EXERCISE BRIEF |
Pick out each line in these entries that contains the string "computer".

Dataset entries
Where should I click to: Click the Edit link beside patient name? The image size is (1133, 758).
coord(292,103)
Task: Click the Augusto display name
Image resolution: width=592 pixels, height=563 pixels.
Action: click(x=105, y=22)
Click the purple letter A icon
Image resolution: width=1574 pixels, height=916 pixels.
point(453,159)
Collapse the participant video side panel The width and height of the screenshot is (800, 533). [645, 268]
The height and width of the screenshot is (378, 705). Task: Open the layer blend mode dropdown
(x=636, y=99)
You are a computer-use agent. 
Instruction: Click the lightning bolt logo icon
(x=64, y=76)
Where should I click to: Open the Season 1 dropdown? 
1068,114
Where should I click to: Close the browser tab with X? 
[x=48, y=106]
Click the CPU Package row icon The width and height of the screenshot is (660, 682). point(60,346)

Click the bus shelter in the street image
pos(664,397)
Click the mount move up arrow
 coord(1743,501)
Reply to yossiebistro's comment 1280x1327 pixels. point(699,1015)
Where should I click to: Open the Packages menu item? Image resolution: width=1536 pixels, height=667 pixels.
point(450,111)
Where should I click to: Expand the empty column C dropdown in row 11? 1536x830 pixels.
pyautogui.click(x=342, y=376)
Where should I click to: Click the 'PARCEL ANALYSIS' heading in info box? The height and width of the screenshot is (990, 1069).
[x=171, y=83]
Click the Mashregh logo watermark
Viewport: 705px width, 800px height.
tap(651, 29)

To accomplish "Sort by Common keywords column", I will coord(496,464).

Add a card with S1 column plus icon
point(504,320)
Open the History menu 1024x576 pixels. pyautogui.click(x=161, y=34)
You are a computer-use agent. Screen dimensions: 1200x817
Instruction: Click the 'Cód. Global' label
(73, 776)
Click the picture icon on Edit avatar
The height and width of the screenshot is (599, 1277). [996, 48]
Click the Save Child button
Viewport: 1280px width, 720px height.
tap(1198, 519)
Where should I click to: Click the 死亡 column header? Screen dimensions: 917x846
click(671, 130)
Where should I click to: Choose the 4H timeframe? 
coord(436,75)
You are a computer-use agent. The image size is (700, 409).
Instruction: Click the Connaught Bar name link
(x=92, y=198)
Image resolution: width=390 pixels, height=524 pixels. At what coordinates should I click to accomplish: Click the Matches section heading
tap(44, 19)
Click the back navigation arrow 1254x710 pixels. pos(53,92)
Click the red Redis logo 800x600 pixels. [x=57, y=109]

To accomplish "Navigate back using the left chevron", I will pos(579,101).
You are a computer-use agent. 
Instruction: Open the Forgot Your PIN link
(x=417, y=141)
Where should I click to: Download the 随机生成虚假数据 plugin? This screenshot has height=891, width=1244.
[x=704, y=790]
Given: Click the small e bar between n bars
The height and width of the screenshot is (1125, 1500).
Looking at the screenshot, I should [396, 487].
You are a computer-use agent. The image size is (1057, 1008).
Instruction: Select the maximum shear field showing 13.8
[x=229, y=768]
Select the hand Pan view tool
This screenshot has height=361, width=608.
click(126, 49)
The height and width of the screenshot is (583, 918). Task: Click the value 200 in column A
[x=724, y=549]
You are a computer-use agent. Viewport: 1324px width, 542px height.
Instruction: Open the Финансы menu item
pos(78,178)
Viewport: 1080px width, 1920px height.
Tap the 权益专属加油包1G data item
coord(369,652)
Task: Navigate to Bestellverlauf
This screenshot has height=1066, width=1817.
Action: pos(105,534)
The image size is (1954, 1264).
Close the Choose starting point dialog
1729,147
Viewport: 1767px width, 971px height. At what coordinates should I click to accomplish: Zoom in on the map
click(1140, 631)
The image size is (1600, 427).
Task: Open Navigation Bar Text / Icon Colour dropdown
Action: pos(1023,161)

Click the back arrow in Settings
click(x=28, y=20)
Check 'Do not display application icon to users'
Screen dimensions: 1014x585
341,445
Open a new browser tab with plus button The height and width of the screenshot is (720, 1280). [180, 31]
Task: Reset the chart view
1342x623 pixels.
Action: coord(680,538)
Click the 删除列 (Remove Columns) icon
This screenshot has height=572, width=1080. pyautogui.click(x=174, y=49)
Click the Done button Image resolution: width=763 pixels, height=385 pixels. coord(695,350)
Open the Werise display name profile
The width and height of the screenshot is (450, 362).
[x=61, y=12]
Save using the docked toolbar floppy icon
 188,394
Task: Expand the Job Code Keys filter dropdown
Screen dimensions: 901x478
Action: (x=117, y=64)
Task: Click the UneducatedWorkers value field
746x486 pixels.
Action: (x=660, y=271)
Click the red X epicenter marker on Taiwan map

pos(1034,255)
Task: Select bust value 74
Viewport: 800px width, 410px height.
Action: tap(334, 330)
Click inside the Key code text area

WRITTEN SOLUTION |
You are a computer-use agent. 
You are a computer-use agent. Screen dimensions: 1200x817
You are a computer-use agent. The image size is (700, 409).
You are a computer-use agent. 
You are a computer-use agent. The image size is (1057, 1008).
You are a computer-use agent. Viewport: 1324px width, 542px height.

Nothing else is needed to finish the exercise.